The Illusion of Latent Generalization: Bi-directionality and the Reversal Curse
This work addresses a fundamental limitation in language models for AI researchers, revealing that apparent fixes may not lead to true generalization, making it incremental in understanding model behavior.
The paper investigates the reversal curse in autoregressive language models, showing that objectives with bidirectional supervision improve reversal accuracy but do not create a unified latent representation of facts, instead storing forward and reverse directions as distinct entries.

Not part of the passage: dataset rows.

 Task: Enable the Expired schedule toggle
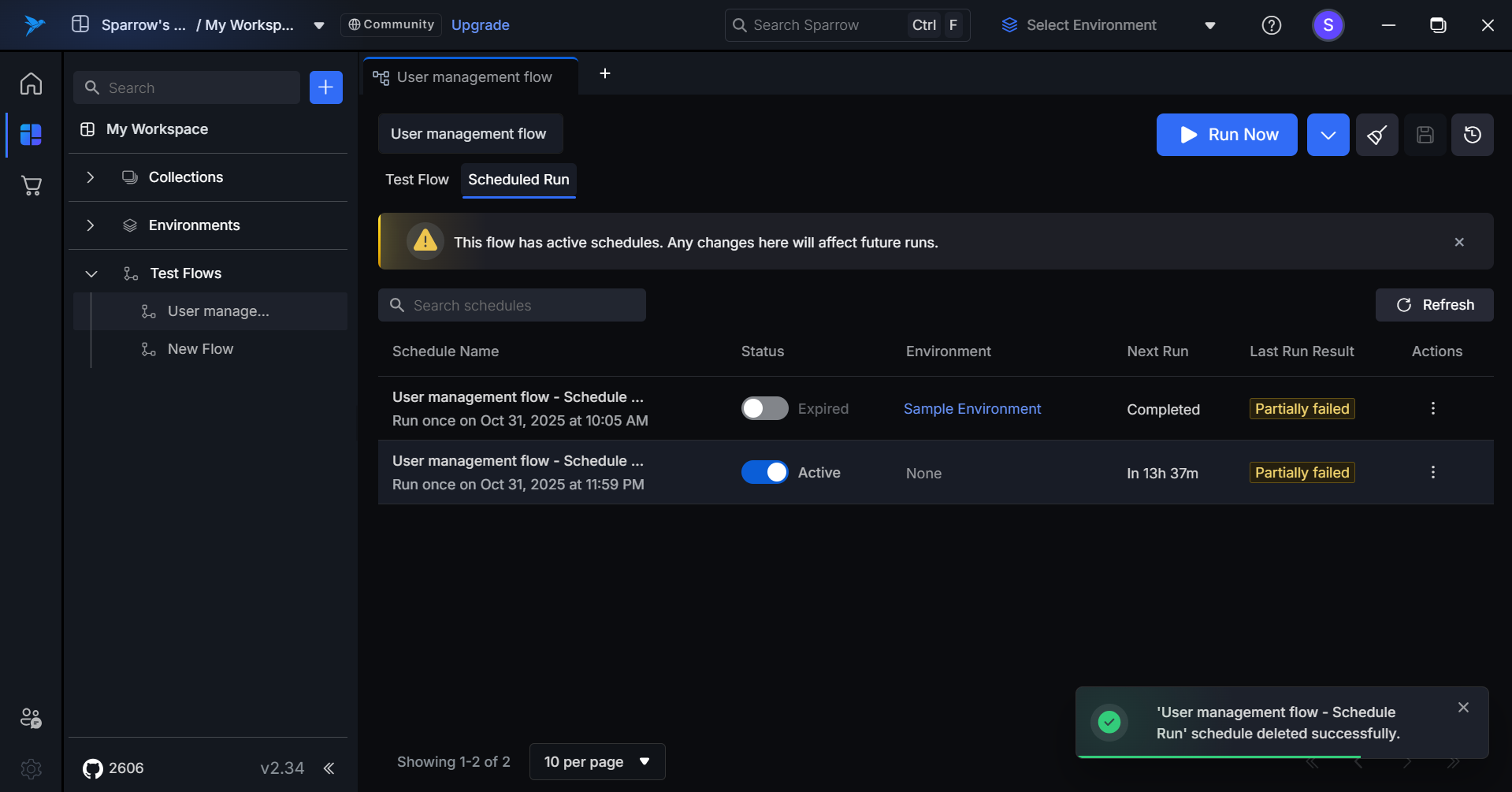tap(764, 408)
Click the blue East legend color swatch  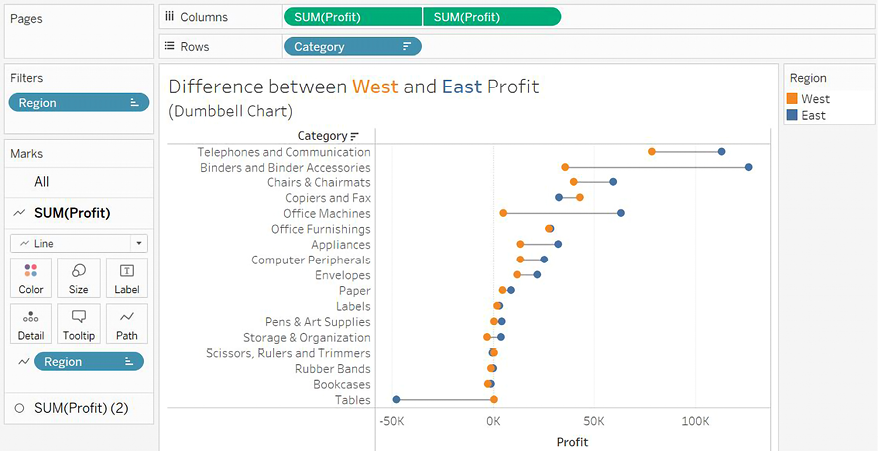(792, 115)
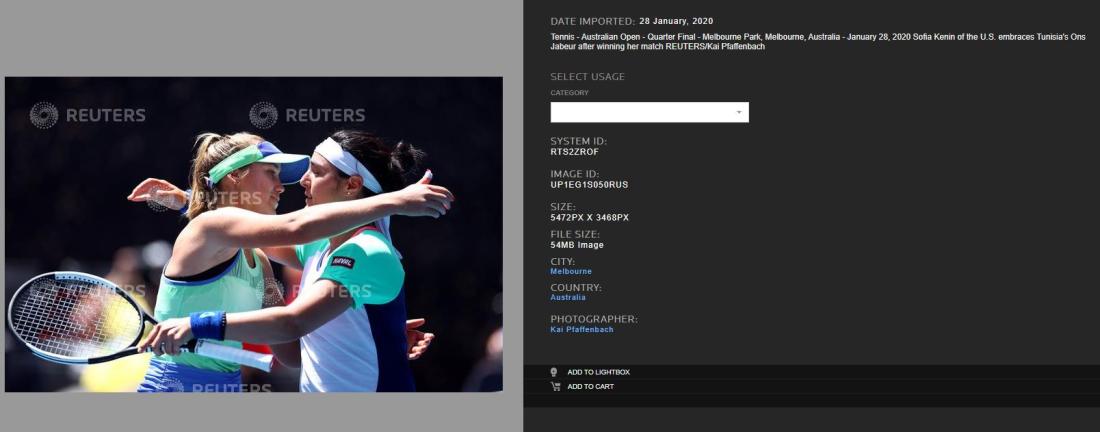Select the image ID UP1EG1S050RUS text
Screen dimensions: 1100x432
point(589,185)
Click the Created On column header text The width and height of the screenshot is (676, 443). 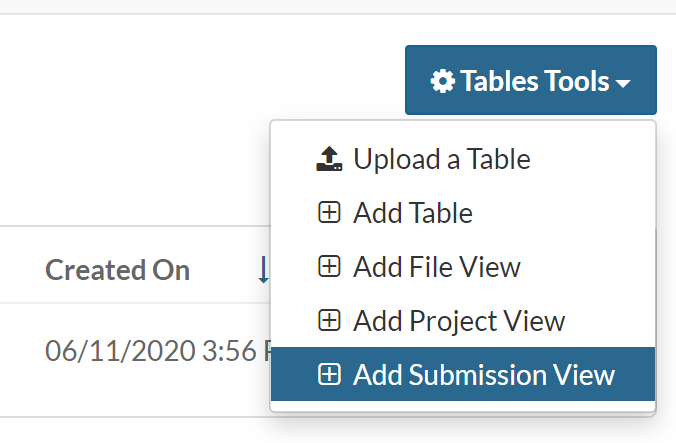(117, 270)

The reversal curse describes a failure of autoregressive language models to retrieve a fact in reverse order (e.g., training on ``$A > B$'' but failing on ``$B < A$''). Recent work shows that objectives with bidirectional supervision (e.g., bidirectional attention or masking-based reconstruction for decoder-only models) can mitigate the reversal curse. We extend this evaluation to include a vanilla masked language modeling (MLM) objective and compare it to decoder-only masking-based training across four reversal benchmarks and then provide a minimal mechanistic study of \emph{how} these objectives succeed. We show that reversal accuracy requires training signal that explicitly makes the source entity a prediction target, and we find little evidence that success corresponds to a single direction-agnostic representation of a fact. Instead, representation distances and linear probes are consistent with storing forward and reverse directions as distinct entries, with different indexing geometry for MLM versus decoder-only masking-based training. Our results caution that objective-level ``fixes'' can improve reversal behavior without necessarily inducing the kind of latent generalization one might expect from a unified concept.